# [Goal of the exercise]
Filter the data below, keeping only lines that contain "will".

───── Dataset content

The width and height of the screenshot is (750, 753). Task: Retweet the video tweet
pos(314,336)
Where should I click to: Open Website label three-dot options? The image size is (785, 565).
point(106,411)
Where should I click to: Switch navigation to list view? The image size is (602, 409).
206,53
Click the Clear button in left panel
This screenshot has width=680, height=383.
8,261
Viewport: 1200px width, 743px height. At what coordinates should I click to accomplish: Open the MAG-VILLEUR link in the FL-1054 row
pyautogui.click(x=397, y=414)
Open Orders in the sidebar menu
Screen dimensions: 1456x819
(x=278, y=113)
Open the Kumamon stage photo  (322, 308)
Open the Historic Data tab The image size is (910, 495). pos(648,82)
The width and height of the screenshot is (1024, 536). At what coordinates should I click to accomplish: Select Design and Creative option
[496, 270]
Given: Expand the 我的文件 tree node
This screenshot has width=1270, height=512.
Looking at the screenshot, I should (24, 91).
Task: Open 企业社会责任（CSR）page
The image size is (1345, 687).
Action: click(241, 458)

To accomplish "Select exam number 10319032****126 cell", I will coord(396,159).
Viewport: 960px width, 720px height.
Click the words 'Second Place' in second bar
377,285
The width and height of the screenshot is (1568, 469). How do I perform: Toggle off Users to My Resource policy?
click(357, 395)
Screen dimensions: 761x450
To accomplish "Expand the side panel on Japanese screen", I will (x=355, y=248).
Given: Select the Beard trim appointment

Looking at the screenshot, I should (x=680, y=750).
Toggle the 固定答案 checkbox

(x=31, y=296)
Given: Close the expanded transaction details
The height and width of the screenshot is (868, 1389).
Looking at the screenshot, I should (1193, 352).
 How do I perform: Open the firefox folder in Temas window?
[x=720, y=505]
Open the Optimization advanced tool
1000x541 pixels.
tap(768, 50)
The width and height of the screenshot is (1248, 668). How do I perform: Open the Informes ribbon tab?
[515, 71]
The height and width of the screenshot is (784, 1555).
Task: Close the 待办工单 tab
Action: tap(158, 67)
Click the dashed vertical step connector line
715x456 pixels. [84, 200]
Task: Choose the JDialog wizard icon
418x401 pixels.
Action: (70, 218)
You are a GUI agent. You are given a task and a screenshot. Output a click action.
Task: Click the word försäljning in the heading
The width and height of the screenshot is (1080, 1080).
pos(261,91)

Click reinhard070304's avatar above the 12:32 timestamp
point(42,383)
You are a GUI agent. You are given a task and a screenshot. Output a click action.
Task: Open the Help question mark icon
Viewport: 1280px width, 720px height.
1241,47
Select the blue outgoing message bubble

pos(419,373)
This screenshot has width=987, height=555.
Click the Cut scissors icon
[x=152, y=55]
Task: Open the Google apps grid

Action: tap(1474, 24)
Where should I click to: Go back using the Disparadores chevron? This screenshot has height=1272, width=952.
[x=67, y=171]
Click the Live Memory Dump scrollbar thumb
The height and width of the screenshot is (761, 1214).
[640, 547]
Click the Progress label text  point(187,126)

──────────

# [Response to the exercise]
To accomplish "Select exam number 10319032****126 cell", I will coord(396,159).
To accomplish "Expand the side panel on Japanese screen", I will (x=355, y=248).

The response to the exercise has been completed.